A tweet from Brian Fuller led me to a new blogger that had a great post on why FPGA start-ups fail. Not only was it a good review of the basic problem from a technology it also gave a good overview of the business challenges. Oliver Coudert, who has been banging around the EDA world for quite a while, including chief technologist at the infamous Monterey Design (arguably the most spectacular flame-out in the EDA industry) pointed out that no FPGA start-up provides a significant enough advance in FPGA technology that Xilinx and Altera can't overcome it at the next process node. He also points out that with those two holding 87 percent of the market, it's tough for any company to get a serious toehold against the giants.
One thing is missing though.
Neither Altera nor Xilinx really compete directly against each other as much as they do against the ASIC world. In every presentation I have seen from either company, neither ever mentions the other. What they do talk about are the misconceptions about the limitations of FPGAs vs ASICs, and the inherent advantages of FPGA design. On the other hand, every FPGA start-up pitch I've ever heard target both the market leaders. The cost of developing a new ASIC is killing SoC startups, even when they provide a giant leap forward in performance, while the cost of developing an FPGA system is fractional by comparison. Both Xilinx and Altera attack that market and are successful.

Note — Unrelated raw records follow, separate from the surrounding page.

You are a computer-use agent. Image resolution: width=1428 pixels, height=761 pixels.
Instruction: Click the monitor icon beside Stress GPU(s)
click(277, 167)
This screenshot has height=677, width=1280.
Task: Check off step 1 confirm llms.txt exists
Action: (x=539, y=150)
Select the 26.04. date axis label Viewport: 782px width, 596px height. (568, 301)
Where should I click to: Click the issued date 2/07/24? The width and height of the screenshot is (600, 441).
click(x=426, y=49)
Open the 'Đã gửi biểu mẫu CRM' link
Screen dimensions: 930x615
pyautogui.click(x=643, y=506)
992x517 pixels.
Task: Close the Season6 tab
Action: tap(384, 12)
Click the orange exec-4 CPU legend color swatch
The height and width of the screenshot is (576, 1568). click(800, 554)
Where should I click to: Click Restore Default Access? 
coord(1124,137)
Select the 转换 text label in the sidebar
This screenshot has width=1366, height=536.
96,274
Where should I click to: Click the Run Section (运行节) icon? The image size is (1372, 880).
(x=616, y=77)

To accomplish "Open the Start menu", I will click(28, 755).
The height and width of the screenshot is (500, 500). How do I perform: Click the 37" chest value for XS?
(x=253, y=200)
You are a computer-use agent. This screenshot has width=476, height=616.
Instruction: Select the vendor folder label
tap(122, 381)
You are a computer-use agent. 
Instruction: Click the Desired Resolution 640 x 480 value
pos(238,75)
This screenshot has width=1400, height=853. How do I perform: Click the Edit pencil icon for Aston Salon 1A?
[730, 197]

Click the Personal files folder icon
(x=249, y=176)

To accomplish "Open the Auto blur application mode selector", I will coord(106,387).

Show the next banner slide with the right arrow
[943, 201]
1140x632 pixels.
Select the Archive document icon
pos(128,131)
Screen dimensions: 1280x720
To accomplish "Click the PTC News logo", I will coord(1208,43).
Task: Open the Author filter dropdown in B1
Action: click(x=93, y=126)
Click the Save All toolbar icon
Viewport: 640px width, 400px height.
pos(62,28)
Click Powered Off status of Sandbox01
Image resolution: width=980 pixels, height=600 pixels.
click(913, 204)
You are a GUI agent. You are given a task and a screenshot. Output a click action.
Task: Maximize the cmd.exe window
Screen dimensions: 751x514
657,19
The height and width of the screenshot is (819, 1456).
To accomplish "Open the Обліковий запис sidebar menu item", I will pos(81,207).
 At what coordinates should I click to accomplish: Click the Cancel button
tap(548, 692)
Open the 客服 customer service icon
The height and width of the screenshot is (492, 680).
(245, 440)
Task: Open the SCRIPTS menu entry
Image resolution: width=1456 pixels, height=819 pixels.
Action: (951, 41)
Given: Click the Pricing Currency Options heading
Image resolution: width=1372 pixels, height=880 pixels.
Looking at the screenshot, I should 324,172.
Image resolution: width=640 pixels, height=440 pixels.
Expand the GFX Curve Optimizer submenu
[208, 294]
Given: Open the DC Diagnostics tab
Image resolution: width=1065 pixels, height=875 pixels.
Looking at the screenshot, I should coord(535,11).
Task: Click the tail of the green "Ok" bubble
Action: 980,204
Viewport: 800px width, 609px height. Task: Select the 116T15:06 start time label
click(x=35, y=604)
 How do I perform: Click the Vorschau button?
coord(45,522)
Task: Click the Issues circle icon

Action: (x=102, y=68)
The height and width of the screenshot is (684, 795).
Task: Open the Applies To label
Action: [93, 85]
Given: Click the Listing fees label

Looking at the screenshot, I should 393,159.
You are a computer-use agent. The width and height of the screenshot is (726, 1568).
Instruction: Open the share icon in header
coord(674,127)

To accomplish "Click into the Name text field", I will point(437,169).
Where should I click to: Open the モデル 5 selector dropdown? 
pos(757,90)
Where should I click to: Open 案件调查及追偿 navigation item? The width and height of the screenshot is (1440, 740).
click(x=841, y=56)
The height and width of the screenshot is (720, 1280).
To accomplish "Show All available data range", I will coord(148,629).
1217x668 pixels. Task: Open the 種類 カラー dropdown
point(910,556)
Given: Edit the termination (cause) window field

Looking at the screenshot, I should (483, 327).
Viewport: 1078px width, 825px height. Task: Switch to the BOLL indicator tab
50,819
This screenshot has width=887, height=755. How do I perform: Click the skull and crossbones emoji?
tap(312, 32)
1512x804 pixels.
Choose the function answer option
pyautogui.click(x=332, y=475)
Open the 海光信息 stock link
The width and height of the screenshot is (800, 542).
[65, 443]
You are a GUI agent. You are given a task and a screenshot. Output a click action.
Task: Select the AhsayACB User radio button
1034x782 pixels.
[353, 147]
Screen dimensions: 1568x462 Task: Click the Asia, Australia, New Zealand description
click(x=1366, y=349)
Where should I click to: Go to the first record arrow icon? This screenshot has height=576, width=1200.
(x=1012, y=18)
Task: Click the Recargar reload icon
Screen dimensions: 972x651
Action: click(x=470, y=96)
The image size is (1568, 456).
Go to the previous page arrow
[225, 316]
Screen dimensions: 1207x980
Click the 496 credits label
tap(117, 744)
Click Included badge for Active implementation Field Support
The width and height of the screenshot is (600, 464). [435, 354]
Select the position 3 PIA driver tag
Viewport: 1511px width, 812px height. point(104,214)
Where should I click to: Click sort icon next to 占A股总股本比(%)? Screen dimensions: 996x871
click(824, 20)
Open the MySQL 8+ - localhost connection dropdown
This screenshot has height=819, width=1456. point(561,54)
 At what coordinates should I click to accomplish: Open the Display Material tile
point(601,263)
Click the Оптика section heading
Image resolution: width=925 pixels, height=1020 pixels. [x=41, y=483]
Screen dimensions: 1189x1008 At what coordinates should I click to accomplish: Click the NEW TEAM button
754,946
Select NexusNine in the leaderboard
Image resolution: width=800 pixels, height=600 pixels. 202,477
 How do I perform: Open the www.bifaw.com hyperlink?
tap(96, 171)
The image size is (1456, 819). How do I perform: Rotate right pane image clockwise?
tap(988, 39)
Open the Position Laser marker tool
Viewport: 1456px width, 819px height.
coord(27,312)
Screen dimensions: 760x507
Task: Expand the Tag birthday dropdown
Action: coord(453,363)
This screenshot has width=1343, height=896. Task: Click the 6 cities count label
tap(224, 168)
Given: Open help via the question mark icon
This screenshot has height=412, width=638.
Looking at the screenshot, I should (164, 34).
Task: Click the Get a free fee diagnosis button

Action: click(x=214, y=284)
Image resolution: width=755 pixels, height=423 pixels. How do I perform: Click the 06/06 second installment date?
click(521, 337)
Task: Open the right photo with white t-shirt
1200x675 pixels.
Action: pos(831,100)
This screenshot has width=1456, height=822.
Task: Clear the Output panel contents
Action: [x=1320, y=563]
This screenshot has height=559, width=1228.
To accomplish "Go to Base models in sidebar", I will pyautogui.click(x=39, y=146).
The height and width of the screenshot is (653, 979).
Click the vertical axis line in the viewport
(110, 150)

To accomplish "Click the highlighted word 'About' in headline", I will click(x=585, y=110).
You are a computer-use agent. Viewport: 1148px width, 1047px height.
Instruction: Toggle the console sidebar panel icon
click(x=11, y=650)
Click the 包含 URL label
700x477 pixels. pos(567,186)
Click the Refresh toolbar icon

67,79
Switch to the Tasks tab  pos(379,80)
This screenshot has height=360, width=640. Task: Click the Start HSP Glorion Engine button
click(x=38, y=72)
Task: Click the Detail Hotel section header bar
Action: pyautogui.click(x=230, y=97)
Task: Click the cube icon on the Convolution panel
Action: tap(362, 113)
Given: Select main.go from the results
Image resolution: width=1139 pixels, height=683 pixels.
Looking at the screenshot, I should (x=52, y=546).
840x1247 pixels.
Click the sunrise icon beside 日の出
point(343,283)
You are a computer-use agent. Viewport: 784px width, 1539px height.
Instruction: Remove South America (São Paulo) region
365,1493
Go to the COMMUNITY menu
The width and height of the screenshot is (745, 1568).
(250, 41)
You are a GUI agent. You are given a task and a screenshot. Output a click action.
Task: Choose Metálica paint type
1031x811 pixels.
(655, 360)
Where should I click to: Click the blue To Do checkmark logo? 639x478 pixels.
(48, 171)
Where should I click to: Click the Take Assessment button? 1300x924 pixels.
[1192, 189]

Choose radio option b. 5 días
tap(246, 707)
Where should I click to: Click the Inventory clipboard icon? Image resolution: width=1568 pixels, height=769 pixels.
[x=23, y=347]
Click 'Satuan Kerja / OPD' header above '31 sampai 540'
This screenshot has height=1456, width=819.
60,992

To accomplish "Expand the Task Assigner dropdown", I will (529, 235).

What seems to be a constant in the FPGA start-ups is a preponderance of EDA marketing acumen. EDA start-ups target the market share of of established EDA companies, not the unserved market segments of the semiconductor and electronic systems world. The underlying belief of this practice is that they can be successful by stealing away just a few customers of the market leaders. On the other side, the EDA leaders work very hard at undercutting the startups, so they don't grow their own market either.
So the basic failure I've seen in both EDA and FPGA start-ups is more of hubris than of technology or market share.